◆ TASK DATA
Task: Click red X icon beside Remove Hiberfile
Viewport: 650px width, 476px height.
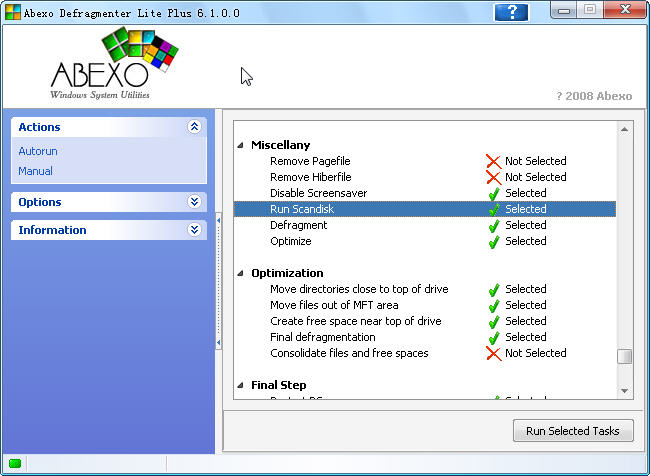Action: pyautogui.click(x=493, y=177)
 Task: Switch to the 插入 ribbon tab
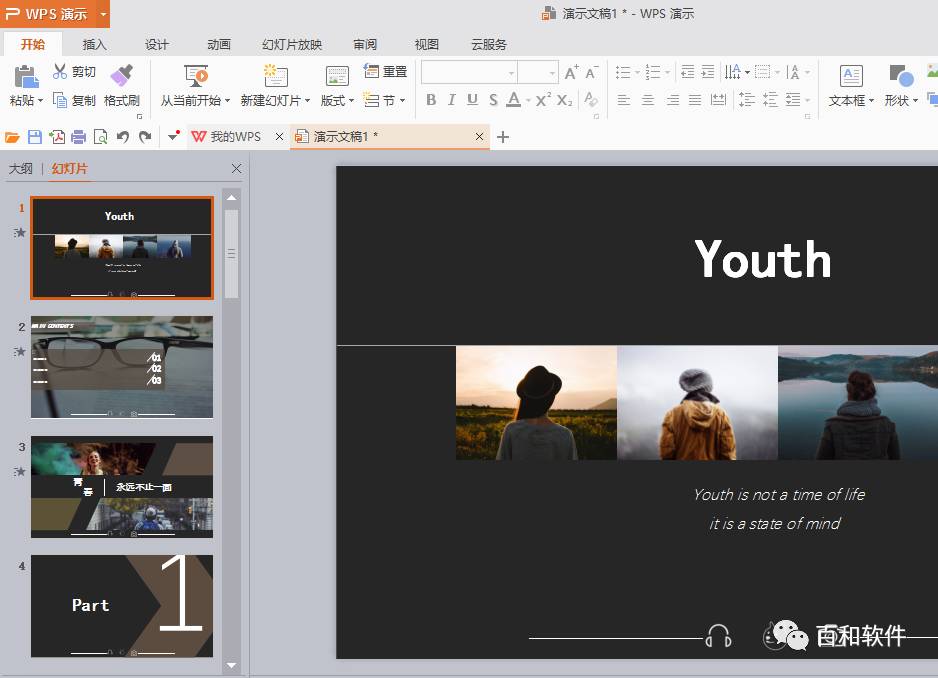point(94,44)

--

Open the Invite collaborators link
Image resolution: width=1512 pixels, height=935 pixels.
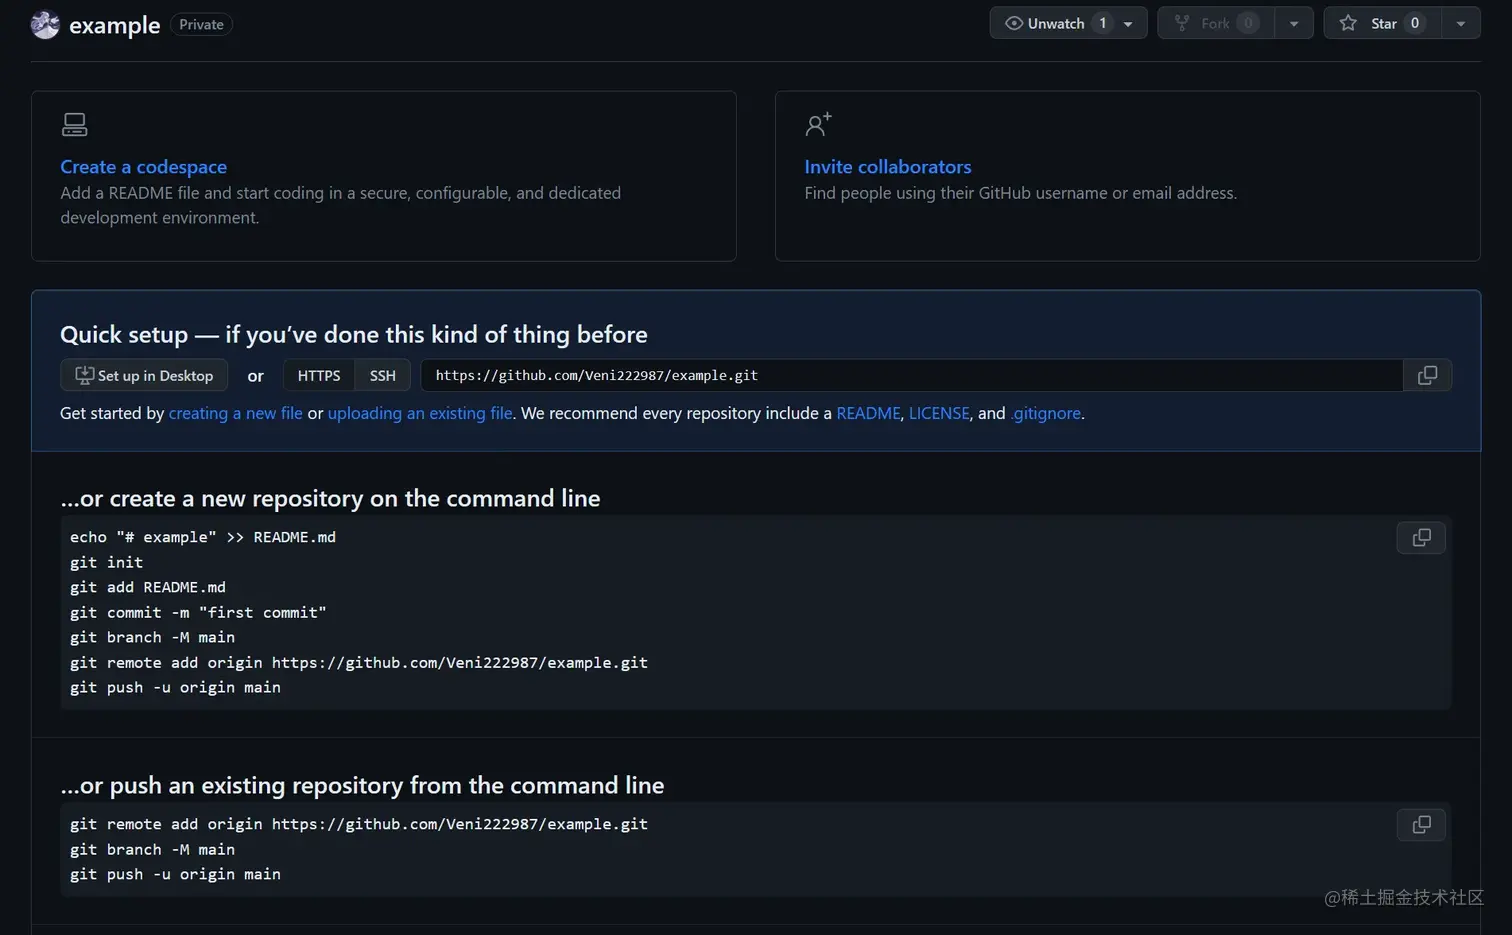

◆ EXERCISE PROMPT
Reproduce exactly the section above that begins at the line containing "Open the Invite collaborators link" and ends at the line containing "Image resolution: width=1512", leaving out all other lines.

◆ SOLUTION TO THIS PROBLEM
Open the Invite collaborators link
Image resolution: width=1512 pixels, height=935 pixels.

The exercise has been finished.